Diet quality in the United States, and globally, has seen a dramatic decrease over the last century. With the almost uniform availability of convenient, cheap, and ultra-processed foods at retail outlets, swift intervention is crucial to safeguarding the health of the population. Although food although food may be available in abundance for many, poverty and food insecurity have a greater role in food choice than is often attributed. When analyzing this affected population, we must define and draw connections between food insecurity and poverty.

Poverty is a “state in which a person lacks financial and material resources needed to achieve a minimum standard of living” (Conrad, 2022). This metric is computed by the definition set by the federal government: 3 times the cost of a minimum food diet in 1963 (with cost updated for current % inflation). Although the relative number of people in poverty has increased due to population growth, the percentage of households considered below the federal poverty guideline has decreased. As of present, approximately 11% of American households are at or below the poverty guideline, a historical low for the United States.

Food security is the degree to which the nutritional needs of individuals are impacted by their access to resources (particularly financial resources). There are 3 recognized levels of food security used in public health and nutrition science research – food secure, low food security, and very low food security.

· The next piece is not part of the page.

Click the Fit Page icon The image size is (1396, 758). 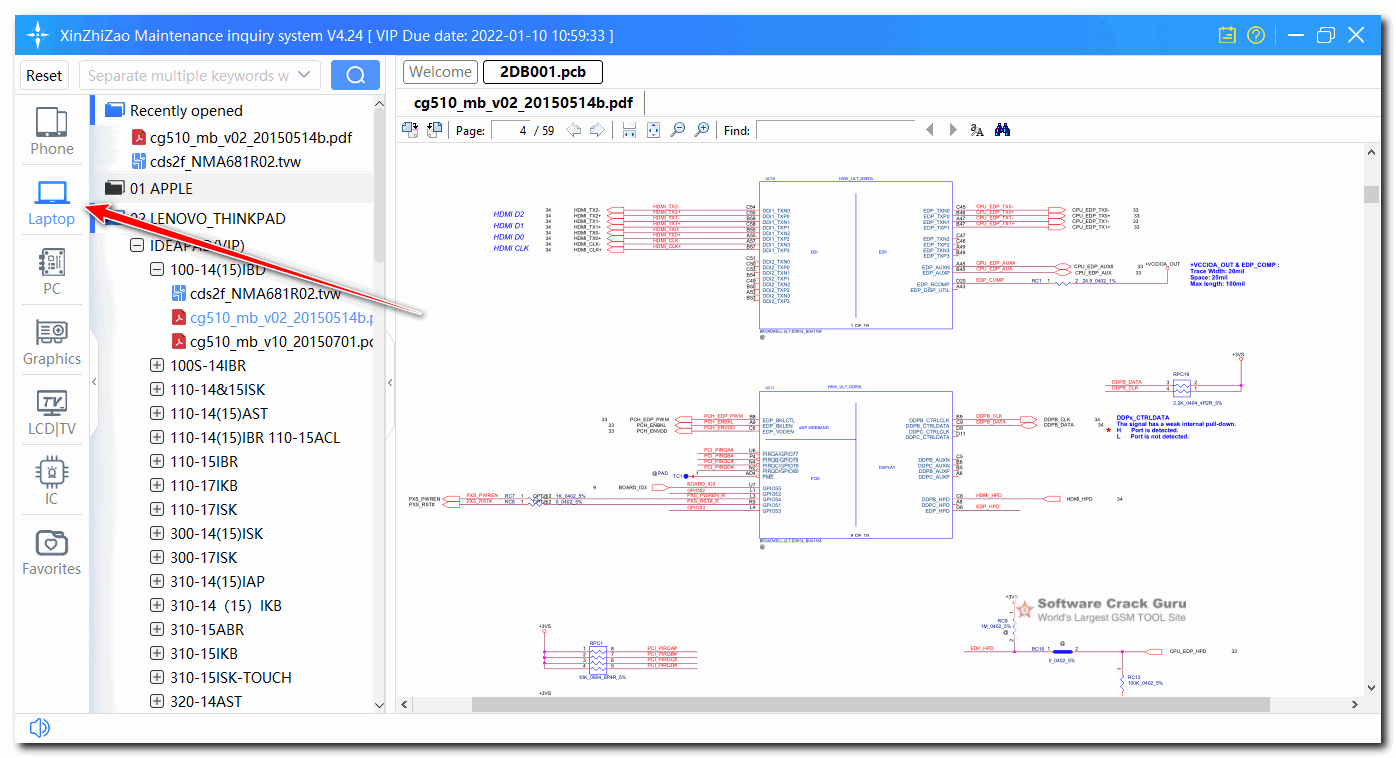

Individuals who are food secure are able to acquire sufficient food throughout the year. Low food security, of which ~6.8% of American households are classified, is characterized by uncertainty in obtaining or inability to obtain enough food to meet the nutritional needs of all household members because of insufficient monetary or other resources. Further, very low food security is recognized when normal eating patterns of some or all household members are disrupted and food intake falls below recommended levels, accounting for ~4.3% of Americans households. As suggested in the above descriptions, poverty and food security are closely intertwined. Notably, low food security is categorically considered a type of poverty.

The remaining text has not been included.